» **PARTS OF THE EXERCISE**
1) Transcribe the passage on low-carb diets, starting with "Arguably the biggest" and going on through "pay for many.".
2) List each characteristic of the diet whose benefits the Atkins Diet lauded, as given in the passage on low-carb diets.

Arguably the biggest diet fad of the 2000s was the Atkins Diet, pioneered by Dr. Atkins, the diet lauded the benefits of a high protein, high fat low carb diet. Many found this tricky to get to grips with initially, and with good reason, the Atkins diet banished almost all carbohydrates including fruit, instead promoting the consumption of fatty, calorie dense food. While the principle of reducing carbs to promote weight loss worked fundamentally, the side effects such as bad breath and lethargy were simply too large a price to pay for many.

Since Atkins came and went, the idea of carb reduction to aid fat loss has remained at the forefront of the minds of nutrition thought leaders. Since Atkins the Glycemic Index, a scale which measures the digestion rate and insulin response a range of carbohydrate-rich foods illicit, has been popularised and printed on many food products. The Paleo diet, a plan that dictates we should eat as human did millions of years ago before farming, i.e. only living things (plants, animal flesh, and yes, no carbs) has curried favour with fitness enthusiast and weight-watcher types alike.

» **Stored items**
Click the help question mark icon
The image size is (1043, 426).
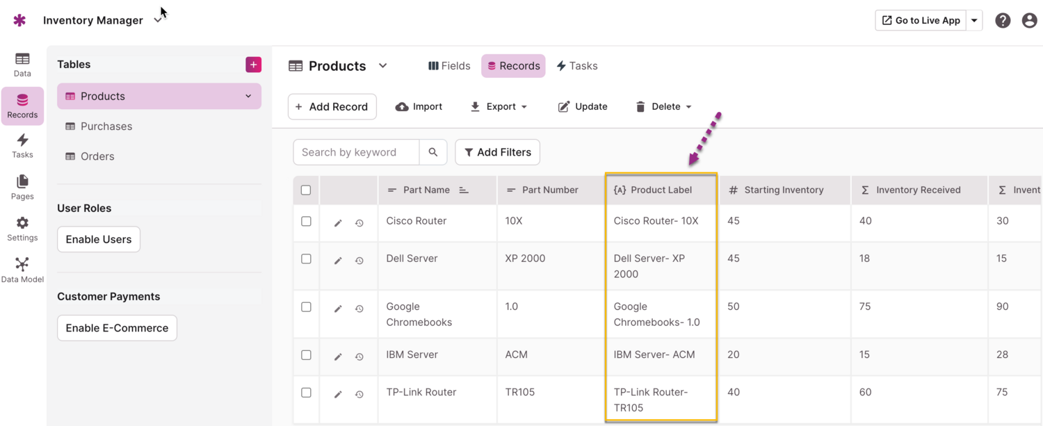tap(1002, 20)
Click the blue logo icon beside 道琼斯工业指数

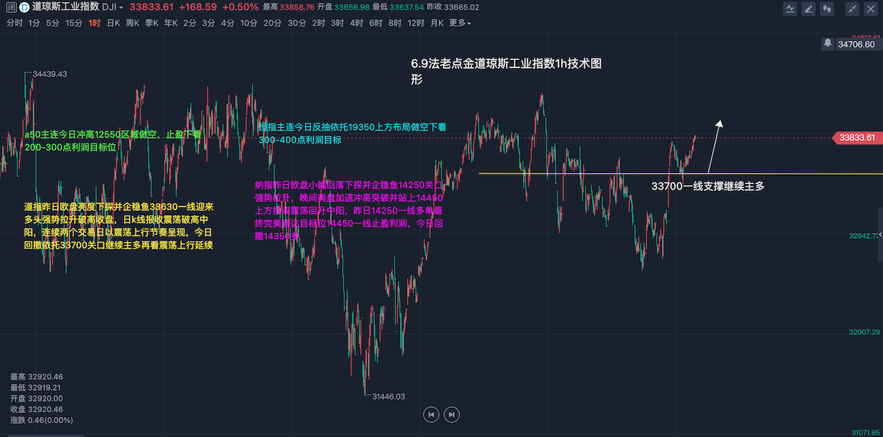[24, 8]
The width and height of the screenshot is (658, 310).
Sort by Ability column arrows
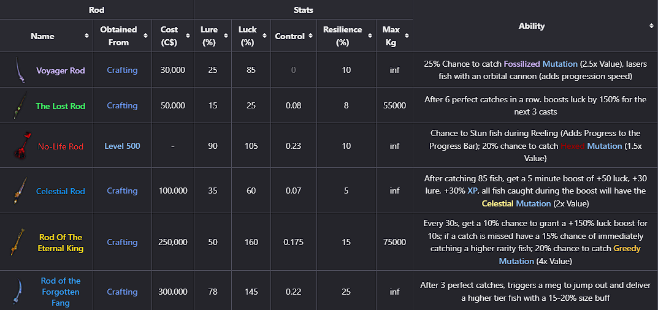pyautogui.click(x=651, y=26)

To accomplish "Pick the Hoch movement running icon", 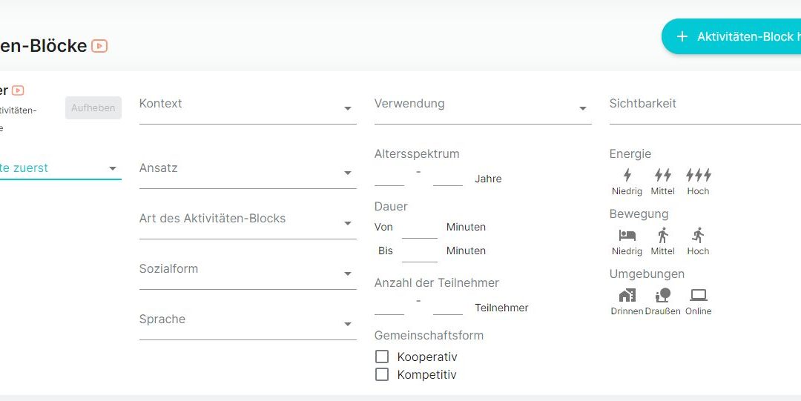I will click(699, 236).

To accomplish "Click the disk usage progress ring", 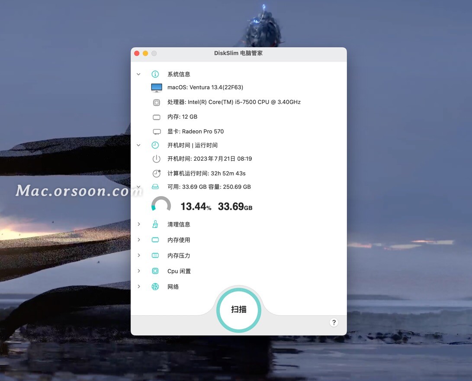I will [x=161, y=204].
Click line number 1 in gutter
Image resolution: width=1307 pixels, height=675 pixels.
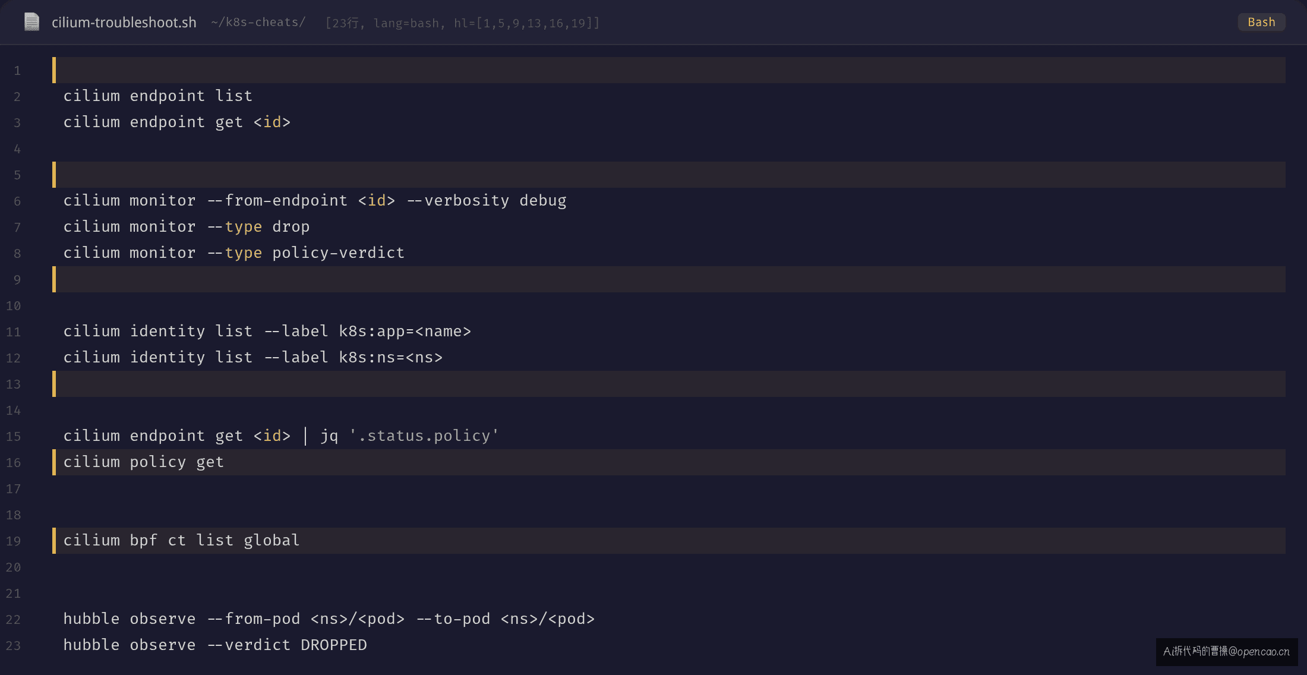[x=17, y=71]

» **ANSWERS IN ORDER**
1)
Arguably the biggest diet fad of the 2000s was the Atkins Diet, pioneered by Dr. Atkins, the diet lauded the benefits of a high protein, high fat low carb diet. Many found this tricky to get to grips with initially, and with good reason, the Atkins diet banished almost all carbohydrates including fruit, instead promoting the consumption of fatty, calorie dense food. While the principle of reducing carbs to promote weight loss worked fundamentally, the side effects such as bad breath and lethargy were simply too large a price to pay for many.

2)
High protein
High fat
Low carb